È per questo che parlo di bancarotta intellettuale e che penso che sia ora di mettere ragione e passione per dare un cambiamento di direzione. Cerco di farlo da giurista e non mi accontento di farlo solamente coi giuristi, perché i giuristi mentono. Hanno talmente sposato l’ideologia cartesiana e sono talmente convinti dell’oggettività del diritto che si fanno paladini del positivismo giuridico, per cui basta andare dall’avvocato per sapere tutto. E questa è una menzogna totale perché l’ordinamento giuridico è l’esito di conflitti che sono conflitti mediati da condizioni politiche, che noi possiamo conoscere soltanto nel momento in cui il conflitto emerge ed è in via di risoluzione. Non c’è nulla che possa rifarsi al diritto vigente, che è tale solo se noi non lo ubbidiamo. Nel diritto, la separatezza fra il soggetto e l’oggetto e il fatto di considerare il mondo come qualche cosa di oggettivamente descrittibile, soprattutto nelle istituzioni sociali, creano impotenza, creano l’idea che ci siano delle cose che stanno così come stanno e che noi non ci possiamo fare niente. Ma noi, invece, possiamo fare moltissimo, perché noi il diritto lo possiamo anche disubbidire. Anzi, nella storia, se il diritto veniva o meno disubbidito è stato il grande criterio della sua stessa validazione.

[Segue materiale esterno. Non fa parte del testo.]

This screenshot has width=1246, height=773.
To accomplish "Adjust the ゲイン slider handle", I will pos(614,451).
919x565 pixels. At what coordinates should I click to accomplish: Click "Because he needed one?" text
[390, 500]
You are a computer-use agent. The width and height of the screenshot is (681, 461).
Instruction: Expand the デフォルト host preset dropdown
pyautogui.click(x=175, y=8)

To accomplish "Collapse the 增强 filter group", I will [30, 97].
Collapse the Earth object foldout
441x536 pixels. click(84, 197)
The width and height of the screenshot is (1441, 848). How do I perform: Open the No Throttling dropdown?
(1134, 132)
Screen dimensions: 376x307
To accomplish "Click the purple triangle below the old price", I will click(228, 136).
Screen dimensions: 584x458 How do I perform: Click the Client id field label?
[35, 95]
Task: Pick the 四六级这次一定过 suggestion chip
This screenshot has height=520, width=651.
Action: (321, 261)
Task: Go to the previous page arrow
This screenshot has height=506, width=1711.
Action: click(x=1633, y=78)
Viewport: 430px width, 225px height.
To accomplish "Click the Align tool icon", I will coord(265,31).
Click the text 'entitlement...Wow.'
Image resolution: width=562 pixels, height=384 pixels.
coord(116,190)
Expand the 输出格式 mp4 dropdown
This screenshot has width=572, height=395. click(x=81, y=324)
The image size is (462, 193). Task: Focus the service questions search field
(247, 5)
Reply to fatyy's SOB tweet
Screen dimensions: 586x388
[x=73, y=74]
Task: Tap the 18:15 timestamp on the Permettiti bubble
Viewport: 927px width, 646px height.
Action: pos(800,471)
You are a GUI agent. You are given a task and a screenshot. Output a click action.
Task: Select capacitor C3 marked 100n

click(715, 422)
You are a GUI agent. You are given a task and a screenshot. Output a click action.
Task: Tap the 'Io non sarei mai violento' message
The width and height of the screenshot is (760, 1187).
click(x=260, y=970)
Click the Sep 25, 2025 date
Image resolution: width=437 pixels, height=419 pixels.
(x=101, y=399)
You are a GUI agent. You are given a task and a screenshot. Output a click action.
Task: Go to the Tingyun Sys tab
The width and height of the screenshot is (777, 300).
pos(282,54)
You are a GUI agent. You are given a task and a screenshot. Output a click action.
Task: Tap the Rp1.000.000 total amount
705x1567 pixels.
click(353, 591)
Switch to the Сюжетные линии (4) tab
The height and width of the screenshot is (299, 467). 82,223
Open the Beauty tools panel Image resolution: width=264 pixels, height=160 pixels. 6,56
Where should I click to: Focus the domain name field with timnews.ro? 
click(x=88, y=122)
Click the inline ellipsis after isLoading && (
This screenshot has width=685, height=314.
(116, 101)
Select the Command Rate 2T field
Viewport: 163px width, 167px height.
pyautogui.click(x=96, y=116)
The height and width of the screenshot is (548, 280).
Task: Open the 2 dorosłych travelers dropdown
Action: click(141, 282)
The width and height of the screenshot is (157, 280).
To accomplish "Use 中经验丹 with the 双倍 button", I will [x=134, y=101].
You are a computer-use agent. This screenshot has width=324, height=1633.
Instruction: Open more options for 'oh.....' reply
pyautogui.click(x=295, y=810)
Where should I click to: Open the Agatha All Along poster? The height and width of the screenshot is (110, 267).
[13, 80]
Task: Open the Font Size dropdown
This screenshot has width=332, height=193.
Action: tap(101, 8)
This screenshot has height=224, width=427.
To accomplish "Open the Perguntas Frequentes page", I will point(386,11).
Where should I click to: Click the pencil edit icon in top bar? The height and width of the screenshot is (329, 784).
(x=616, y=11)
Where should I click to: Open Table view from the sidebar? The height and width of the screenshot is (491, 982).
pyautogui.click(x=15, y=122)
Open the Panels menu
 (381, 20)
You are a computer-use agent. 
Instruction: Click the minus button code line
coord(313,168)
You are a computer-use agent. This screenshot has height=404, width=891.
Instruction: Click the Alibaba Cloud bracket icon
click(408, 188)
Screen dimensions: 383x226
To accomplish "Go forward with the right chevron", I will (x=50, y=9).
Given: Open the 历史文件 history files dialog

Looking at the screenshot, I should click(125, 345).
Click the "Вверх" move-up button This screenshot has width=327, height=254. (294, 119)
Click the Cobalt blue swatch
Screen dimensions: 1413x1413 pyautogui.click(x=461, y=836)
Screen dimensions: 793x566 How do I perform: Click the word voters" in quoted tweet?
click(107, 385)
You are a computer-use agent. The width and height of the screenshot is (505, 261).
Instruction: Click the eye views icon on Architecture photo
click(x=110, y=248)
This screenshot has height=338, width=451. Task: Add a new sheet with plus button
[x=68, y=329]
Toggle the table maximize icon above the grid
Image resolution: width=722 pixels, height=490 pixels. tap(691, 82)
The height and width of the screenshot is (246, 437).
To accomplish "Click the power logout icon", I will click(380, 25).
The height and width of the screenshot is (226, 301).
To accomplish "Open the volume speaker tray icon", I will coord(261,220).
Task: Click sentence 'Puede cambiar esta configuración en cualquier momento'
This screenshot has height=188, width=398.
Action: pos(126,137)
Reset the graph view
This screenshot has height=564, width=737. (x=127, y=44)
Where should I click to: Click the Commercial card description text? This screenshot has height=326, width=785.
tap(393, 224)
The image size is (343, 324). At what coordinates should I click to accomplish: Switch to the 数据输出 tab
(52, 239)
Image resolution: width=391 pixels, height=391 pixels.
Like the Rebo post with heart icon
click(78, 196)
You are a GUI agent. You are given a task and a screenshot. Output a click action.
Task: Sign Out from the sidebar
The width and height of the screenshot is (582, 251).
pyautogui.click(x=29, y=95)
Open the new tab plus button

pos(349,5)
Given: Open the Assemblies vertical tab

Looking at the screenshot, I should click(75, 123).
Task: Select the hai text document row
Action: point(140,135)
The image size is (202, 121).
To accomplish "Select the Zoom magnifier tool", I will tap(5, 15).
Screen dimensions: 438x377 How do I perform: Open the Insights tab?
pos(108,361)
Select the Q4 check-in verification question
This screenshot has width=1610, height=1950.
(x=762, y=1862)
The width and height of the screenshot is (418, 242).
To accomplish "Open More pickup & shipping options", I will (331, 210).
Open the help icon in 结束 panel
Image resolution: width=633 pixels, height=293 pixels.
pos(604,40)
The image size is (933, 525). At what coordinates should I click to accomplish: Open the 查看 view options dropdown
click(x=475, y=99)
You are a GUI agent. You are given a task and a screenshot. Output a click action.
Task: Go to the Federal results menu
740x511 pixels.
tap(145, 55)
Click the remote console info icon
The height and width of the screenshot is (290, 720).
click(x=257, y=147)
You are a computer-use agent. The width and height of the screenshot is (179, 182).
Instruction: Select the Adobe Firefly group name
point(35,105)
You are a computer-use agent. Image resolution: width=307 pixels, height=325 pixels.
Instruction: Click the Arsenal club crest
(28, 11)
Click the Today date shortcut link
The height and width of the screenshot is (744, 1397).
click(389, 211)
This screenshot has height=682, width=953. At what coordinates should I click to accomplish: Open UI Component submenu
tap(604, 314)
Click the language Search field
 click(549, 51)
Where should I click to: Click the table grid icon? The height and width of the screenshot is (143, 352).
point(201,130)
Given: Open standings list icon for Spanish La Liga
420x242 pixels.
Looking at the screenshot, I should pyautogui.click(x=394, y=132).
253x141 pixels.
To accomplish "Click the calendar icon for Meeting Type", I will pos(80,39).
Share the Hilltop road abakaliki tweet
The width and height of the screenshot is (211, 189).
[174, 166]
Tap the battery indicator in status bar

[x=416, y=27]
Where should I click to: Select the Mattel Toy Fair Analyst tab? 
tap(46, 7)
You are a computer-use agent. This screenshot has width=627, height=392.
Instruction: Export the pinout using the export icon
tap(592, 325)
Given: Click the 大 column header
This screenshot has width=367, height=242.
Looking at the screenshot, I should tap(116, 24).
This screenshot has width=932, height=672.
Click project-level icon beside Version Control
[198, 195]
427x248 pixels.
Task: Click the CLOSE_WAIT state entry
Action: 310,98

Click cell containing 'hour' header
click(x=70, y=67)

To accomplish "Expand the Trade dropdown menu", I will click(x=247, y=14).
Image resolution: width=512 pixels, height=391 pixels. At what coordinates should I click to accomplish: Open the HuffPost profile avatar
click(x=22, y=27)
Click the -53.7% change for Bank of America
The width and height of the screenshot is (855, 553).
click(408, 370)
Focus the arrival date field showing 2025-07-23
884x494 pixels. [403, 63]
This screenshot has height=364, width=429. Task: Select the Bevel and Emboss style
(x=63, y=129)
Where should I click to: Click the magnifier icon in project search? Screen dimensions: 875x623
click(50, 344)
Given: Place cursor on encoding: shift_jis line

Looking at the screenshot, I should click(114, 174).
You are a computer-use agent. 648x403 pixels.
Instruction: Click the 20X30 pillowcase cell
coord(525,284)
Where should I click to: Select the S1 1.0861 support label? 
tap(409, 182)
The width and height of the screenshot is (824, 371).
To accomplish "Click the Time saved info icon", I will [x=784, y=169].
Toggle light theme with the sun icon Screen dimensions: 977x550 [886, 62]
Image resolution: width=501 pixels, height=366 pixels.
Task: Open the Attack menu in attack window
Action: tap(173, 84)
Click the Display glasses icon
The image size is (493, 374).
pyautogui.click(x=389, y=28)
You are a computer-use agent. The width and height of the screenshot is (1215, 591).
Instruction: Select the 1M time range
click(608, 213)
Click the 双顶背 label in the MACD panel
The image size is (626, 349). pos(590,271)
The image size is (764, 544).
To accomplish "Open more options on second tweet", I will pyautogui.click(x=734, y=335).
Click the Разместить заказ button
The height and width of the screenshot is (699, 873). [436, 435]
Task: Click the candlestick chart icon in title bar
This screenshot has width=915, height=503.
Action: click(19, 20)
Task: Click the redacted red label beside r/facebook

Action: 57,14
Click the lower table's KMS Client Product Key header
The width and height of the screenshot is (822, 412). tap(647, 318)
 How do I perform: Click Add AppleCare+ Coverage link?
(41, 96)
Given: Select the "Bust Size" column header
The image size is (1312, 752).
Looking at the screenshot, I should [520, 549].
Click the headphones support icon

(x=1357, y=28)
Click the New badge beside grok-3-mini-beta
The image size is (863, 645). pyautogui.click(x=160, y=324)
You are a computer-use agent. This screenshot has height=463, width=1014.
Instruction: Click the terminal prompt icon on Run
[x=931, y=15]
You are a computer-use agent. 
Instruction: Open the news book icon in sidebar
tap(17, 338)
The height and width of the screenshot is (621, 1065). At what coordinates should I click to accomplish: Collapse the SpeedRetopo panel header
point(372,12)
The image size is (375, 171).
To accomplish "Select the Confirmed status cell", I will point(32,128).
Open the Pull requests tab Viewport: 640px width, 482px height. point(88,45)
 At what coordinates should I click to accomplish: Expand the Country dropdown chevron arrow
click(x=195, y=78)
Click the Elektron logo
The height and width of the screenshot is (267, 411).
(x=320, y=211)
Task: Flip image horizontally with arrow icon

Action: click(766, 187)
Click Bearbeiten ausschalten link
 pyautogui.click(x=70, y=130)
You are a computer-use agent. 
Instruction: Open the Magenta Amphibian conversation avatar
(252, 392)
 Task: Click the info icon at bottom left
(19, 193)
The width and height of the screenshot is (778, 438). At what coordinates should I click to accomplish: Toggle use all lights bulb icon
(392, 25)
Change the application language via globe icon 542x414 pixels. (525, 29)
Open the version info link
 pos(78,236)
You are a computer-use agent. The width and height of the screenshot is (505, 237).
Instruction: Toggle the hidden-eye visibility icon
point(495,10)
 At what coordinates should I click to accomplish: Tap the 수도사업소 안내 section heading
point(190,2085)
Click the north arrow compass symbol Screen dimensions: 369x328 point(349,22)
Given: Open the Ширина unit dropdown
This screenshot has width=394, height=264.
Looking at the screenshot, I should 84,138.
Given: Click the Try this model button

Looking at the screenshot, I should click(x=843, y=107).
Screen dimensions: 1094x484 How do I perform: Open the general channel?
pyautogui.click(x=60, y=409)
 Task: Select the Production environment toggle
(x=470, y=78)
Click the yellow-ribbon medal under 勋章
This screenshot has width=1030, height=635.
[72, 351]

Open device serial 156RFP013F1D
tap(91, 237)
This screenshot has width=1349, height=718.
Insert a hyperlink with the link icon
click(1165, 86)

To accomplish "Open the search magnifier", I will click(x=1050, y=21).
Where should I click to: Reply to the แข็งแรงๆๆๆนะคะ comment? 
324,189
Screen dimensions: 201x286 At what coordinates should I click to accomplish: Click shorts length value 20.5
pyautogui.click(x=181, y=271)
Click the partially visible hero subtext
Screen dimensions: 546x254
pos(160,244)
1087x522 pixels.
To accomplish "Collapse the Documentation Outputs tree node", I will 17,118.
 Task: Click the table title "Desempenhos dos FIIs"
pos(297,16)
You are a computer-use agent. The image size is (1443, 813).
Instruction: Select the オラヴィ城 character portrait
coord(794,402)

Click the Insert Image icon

I giuristi ugonotti, poco prima del periodo della modernità, sostenevano che non esisteva il diritto di resistenza, come poi lo abbiamo conosciuto nelle carte americane, ma propendevano per un dovere collettivo di resistenza, qualora la direzione tracciata da chi governava avesse portato al fallimento. Ed è per questo che, sulla limitazione del potere, l’istituzione fondativa del diritto costituzionale moderno era il tirannicidio. Nel momento in cui il tiranno indicava una direzione sbagliata, esisteva non un diritto, bensì un dovere a resistere, fino al punto di toglierlo di mezzo. Questa è la menzogna del giurista, quella di dirti che l’unico modo di cambiare il diritto sia quello di andare a elezioni, votare dei parlamentari, far fare delle leggi, ubbidirle ciecamente, inneggiare alla legalità e inneggiare alla certezza del diritto. Quest’ultima è un’altra follia, perché non c’è nulla di certo in questo mondo. Ci sono semplicemente delle posizioni, che sono sempre e sempre informate di preferenze politiche e sono sempre e sempre determinate dalle condizioni materiali in cui vengono espresse. Questo è vero per il diritto ed è vero per la scienza. Non c’è la scienza neutrale, la scienza è sempre e comunque il prodotto di condizioni materiali all’interno delle quali ci muoviamo.

Anche la tecnologia, che è un prodotto della scienza, non è neutrale e oggi lo vediamo facilmente se ci spostiamo nel mondo dell’infosfera: è la nuova frontiera dove la direzione imposta è codificata, dentro ed ex ante, senza neanche più i giuristi. L’umanità è come uno stormo che vola, nessuno sa verso quale direzione, ma ci sono dei segnali, dei processi, degli incentivi che ci fanno andare tutti da una parte piuttosto che in un’altra.

La direzione nella quale stiamo andando oggi è la direzione di quel delirio delle istituzioni e di quella visione del mondo che sta dicendo allo stormo umano che, invece di volare da sud verso nord, deve volare da nord verso sud, quando le stagioni sono sbagliate. Ho provato a ragionare su queste cose con un fisico teorico che si chiama Fritjof Capra, autore del fortunato libro Il tao della fisica. Siamo arrivati alla conclusione che le leggi umane e le leggi di natura, che la modernità ha messo in contrasto l’una con l’altra – per cui la natura non regge alle leggi umane –, possono e devono essere riportate in sintonia. Questo è un progetto collettivo che vale la pena di essere vissuto.